Bana bu oyun “anne olmanın” muhteşem zevkini tekrar tekrar hatırlatıyordu. Kadınlar ile erkekler arasındaki en büyük farklılık da bu zaten. Bir erkek ne kadar baba olmanın tadını çıkarsa da, bir annenin yaşamış olduğu olağanüstü mutluluk ve heyecanları yaşayamıyor diye düşünüyorum.
Geçmişe dönüp baktığımda oğlumun anne karnına düştüğü ilk günleri hatırlıyorum. O yıllarda hangi gazete olduğunu tam hatırlamıyorum ama “doğmamış çocuğa mektup” isimli bir yazım ile katılmıştım. Bu yazmış olduğum yazı nerede hiçbir zaman tekrardan bulamadım ama biliyorum ki, pek çok anne hamilelik döneminde çocuklarına bu tür yazılar yazmışlardır. Hamilelik bir anne adayı için yaşanabilecek en güzel duygudur. Zannetmiyorum ki, hayatta bundan daha anlamlı bir hissiyat yoktur. Karnında taşıdığın canlı senin sevgini paylaşır. Onun her hareketi, onun her dönüşü anne için bir ümittir.
Çok iyi hatırlıyorum oğlum altı aylıkken sanki basketbol topunu yere atarcasına ritmik bir vuruşla karnıma vururdu. Yine aynı yıllarda gazetede okuduğum birkaç bilgiye istinaden ona şarkılar söylerdim, ona ismini mırıldanırdım. Anne ile çocuk arasındaki ilk diyalog aslında o anlarda kurulur. Anne çocuğuna henüz anne karnındayken öğütlerde bulunur. Komik gibi gelir insana ama bunu yapmak çok zevklidir. Yüksek sesle konuşursun, çocuğun seni duyduğuna o kadar eminsindir ki, başlarsın yaşamın tatlarını anlatmaya. Annelik işte böyle güzel bir duygudur.Anne olduğunda, birden olaylara daha farklı bakmaya başlarsın. O yaşa kadar ne kadar bencil olduğunu anne oluncaya kadar anlamazsın. Her gece seni tatlı yatağından uyandıran ve belki de sabaha kadar uyutmayan bebeğinin sabah kalktığında sana bakışı, gülümseyişi o kadar sevimlidir ki, bütün uykusuzluğunu unutursun. Bir başka birisi seni her gece uyandırsa, öfkeyle ona bağırabilirken bebeğinin ileriki yaşlardaki kaprisine bile katlanırsın.

## Veri Bloğu
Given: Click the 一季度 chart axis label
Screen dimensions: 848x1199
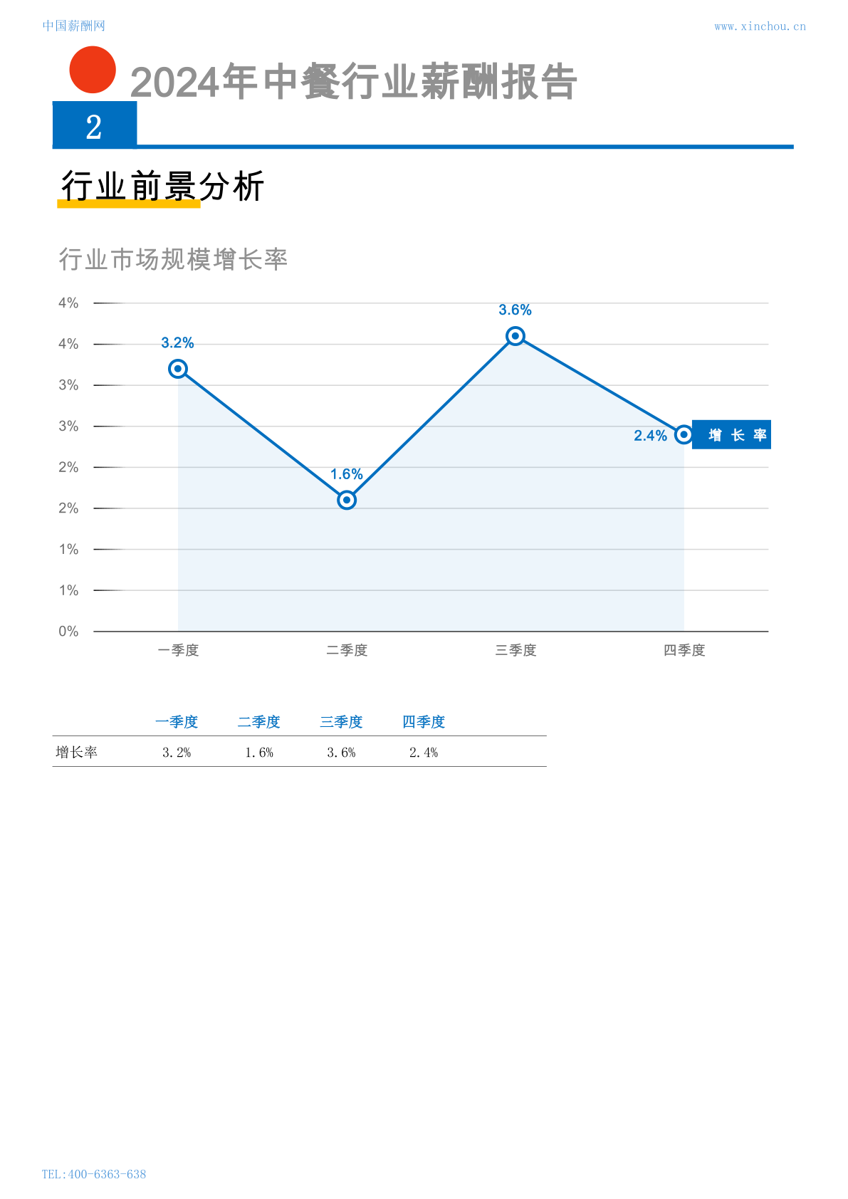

## Yapmanız Gerekenler
[A] Okuma metnine göre bebek anneyi geceler boyu uyutmasa da anne neden bütün uykusuzluğunu unutur? Bir iki cümleyle açıklayın.
[B] Aşağıdaki ifadeler okuma metniyle uyuşuyor mu? Her birine evet ya da hayır deyin ve metinden belirleyici sözleri aynen alıntılayın.
(i) Yazar, "doğmamış çocuğa mektup" adlı yazısını sonradan yeniden buldu.
(ii) Yazar, bu yazının hangi gazetede çıktığını tam hatırlamıyor.
(iii) Yazarın oğlu altı aylıkken karnına ritmik bir vuruşla vururdu.
[C] Okuma metninin son paragrafına göre anne, bebeği daha karnındayken ona neler yapar? Hepsini sıralayın.

## Görevlere Göre Çözümler
[A] Bebeğin sabah kalktığında anneye bakışı ve gülümseyişi çok sevimlidir. Bu yüzden anne bütün uykusuzluğunu unutur.

[B]
(i) Hayır: "Bu yazmış olduğum yazı nerede hiçbir zaman tekrardan bulamadım"
(ii) Evet: "O yıllarda hangi gazete olduğunu tam hatırlamıyorum"
(iii) Evet: "oğlum altı aylıkken sanki basketbol topunu yere atarcasına ritmik bir vuruşla karnıma vururdu"

[C]
Ona şarkılar söyler.
Ona ismini mırıldanır.
Ona öğütlerde bulunur.
Yüksek sesle konuşur.
Ona yaşamın tatlarını anlatır.